In a blistering attack on Transport for London (TfL), the organisation which manages the congestion charge, the British Vehicle Rental and Leasing Association (BVRLA) claims the ‘over-bureacratic, unreasonable and unjustified’ approach to handling appeals is causing financial misery for its members and their customers.
It will hammer home its concerns during a face-to-face meeting at TfL later this month, although it has been fighting to get its message across ever since the congestion charge was launched in 2003.
Every year, hundreds of thousands of drivers face a £100 penalty for failing to pay the congestion charge, discounted to £50 if the bill is settled within 14 days of the offence being committed.
However, the process is very different for drivers in rental cars.
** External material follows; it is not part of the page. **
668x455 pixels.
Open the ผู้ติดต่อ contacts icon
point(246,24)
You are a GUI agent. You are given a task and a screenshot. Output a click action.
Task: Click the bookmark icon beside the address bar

The registered owner of the car is the rental company, so the fine goes to them.
The rental company should then be able to appeal to have the fine transferred to the driver of the car – if the rental is for less than six months – so the driver can decide whether to pay the fine or launch an appeal because they feel they have been wrongly charged.
In reality, the BVRLA says, TfL demands so many details on vehicles and is so rigid in its insistence on 100% accuracy that it is incredibly difficult to successfully transfer the fine.
When a transfer is turned down, 90% of appeals against the decision are refused. And by the time the appeal has failed and the resulting paperwork sorted out, the early payment deadline has passed and the fine has risen to £100.
Rental companies then have little choice but to pay the fine and recharge the driver. The practice could cost businesses and tourists around £50 million in unfairly applied fines over the next five years, the BVRLA warns.
Unless TfL can be persuaded to change its approach, it could lead to legal action by the rental and leasing industry, the BVRLA has warned.
BVRLA director-general John Lewis said: ‘Rental and leasing companies must be allowed to transfer liability of all fines simply and swiftly, allowing them in turn to make representation to TfL if they feel they are being unfairly fined. It seems to us that TfL may almost deliberately be creating a policy of significant time-delays and over-bureaucratic policies that have the effect of denying natural justice to drivers.
‘We object to what seems to be an almost deliberate policy of disregard for drivers’ rights. With the scheme proving successful in clearing the streets and revenues falling short of target, it is better for TfL to fine drivers £50 or even £100 rather than have them pay a charge of £8.’
The scheme brings in £117 million from charges, but £72 million from penalties.
Around 7,000 £100 penalty notices are issued daily for non-payment, with a discount to £50 for early payments. BVRLA members receive 135,000 congestion charge penalties each year, equal to £6.75 million.
A spokesman for Transport for London dismissed the allegations, pointing out that 64% of rental company requests to transfer liability went through without a problem.
He added: ‘It is not true we are denying drivers their rights. Although 90% of appeals are turned down because of issues such as incorrect evidence, that would imply the problem lies in the processes at the rental company.’